- WHAT YOU ARE ASKED TO DO
With the pictures left out, restate exactly the part below that opens with the line containing "How do I perform: Open" and closes with the line containing "Select the CINEMA 4D 64 Bit icon".

- INPUT MATERIAL
■ ■ ■ ■ ■
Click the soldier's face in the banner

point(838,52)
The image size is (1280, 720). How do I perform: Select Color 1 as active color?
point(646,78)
■ ■ ■ ■ ■
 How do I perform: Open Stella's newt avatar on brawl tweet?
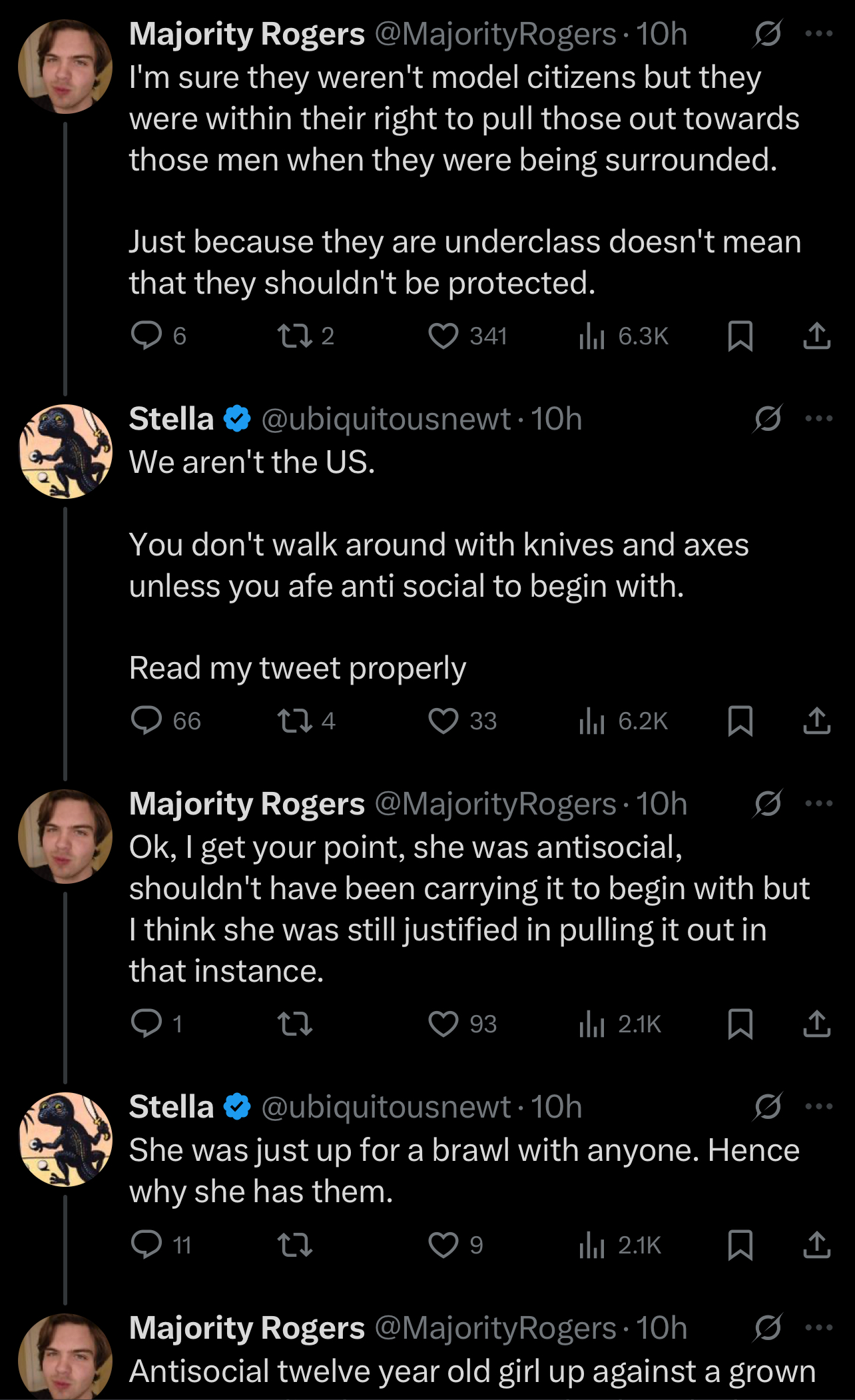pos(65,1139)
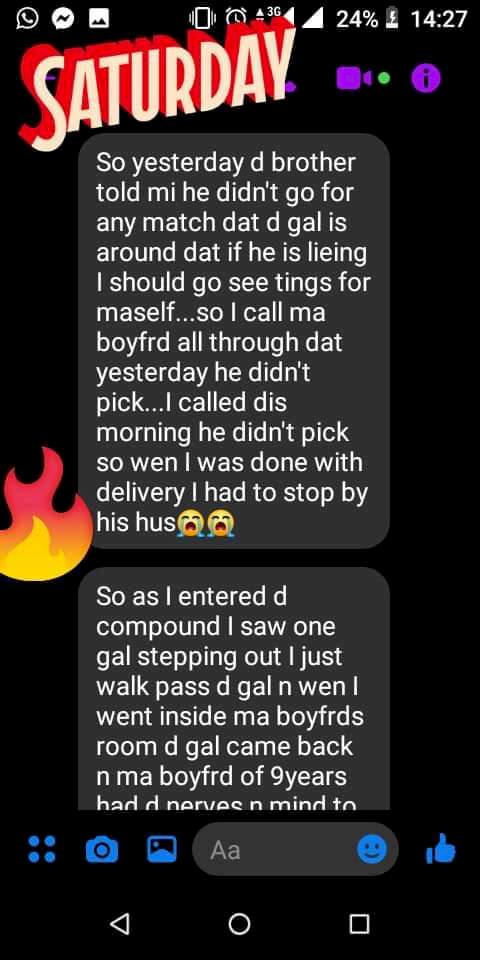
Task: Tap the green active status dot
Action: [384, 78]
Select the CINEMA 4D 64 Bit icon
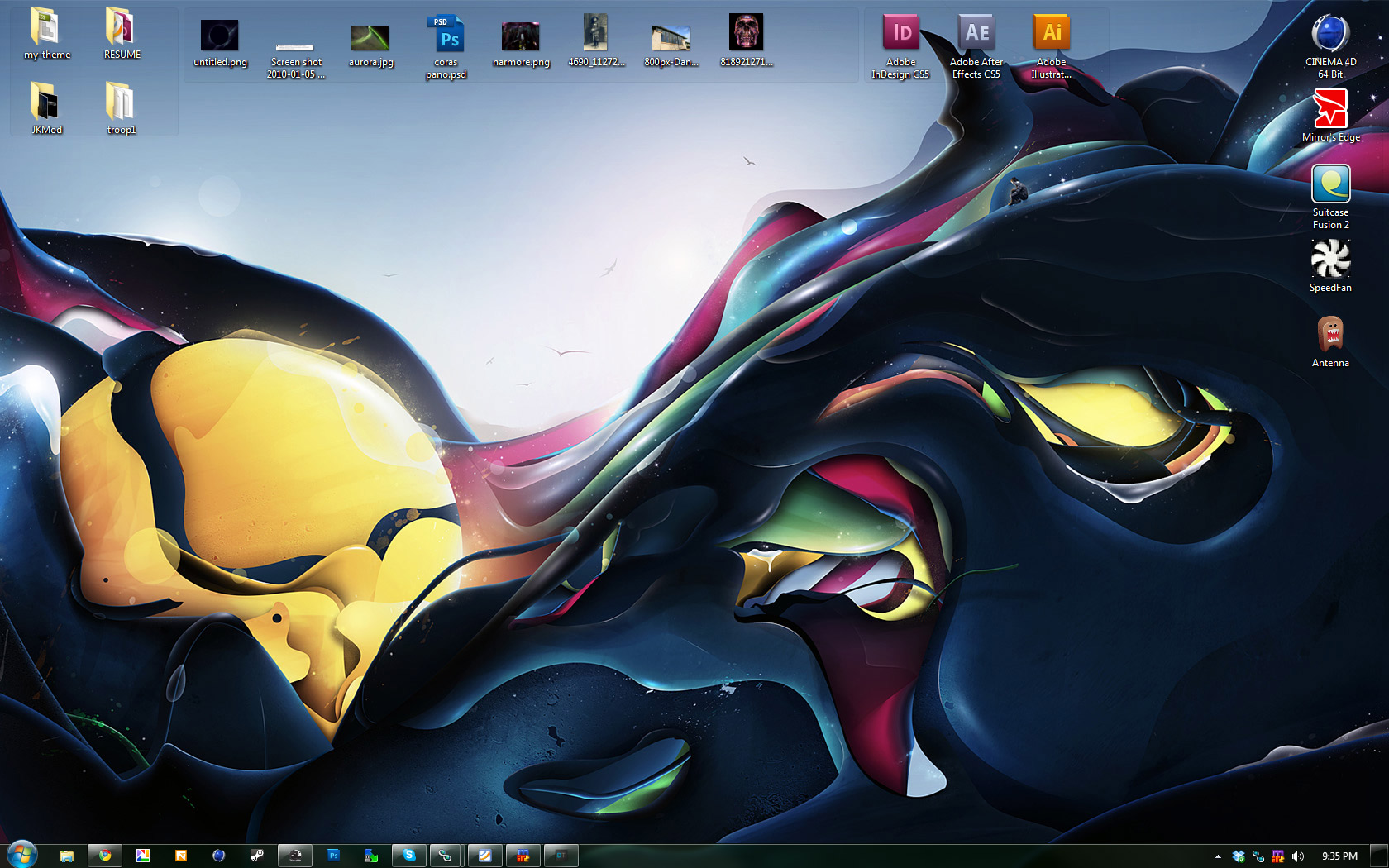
■ ■ ■ ■ ■
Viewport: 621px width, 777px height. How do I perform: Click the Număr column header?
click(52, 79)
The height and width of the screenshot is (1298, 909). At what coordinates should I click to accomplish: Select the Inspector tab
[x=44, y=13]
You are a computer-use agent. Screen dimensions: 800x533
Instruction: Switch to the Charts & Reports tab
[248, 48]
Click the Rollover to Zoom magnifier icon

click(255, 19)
■ ■ ■ ■ ■
- EXERCISE RESPONSE
 How do I perform: Open Stella's newt avatar on brawl tweet?
pos(65,1139)
Task: Tap the green active status dot
Action: [384, 78]
Select the CINEMA 4D 64 Bit icon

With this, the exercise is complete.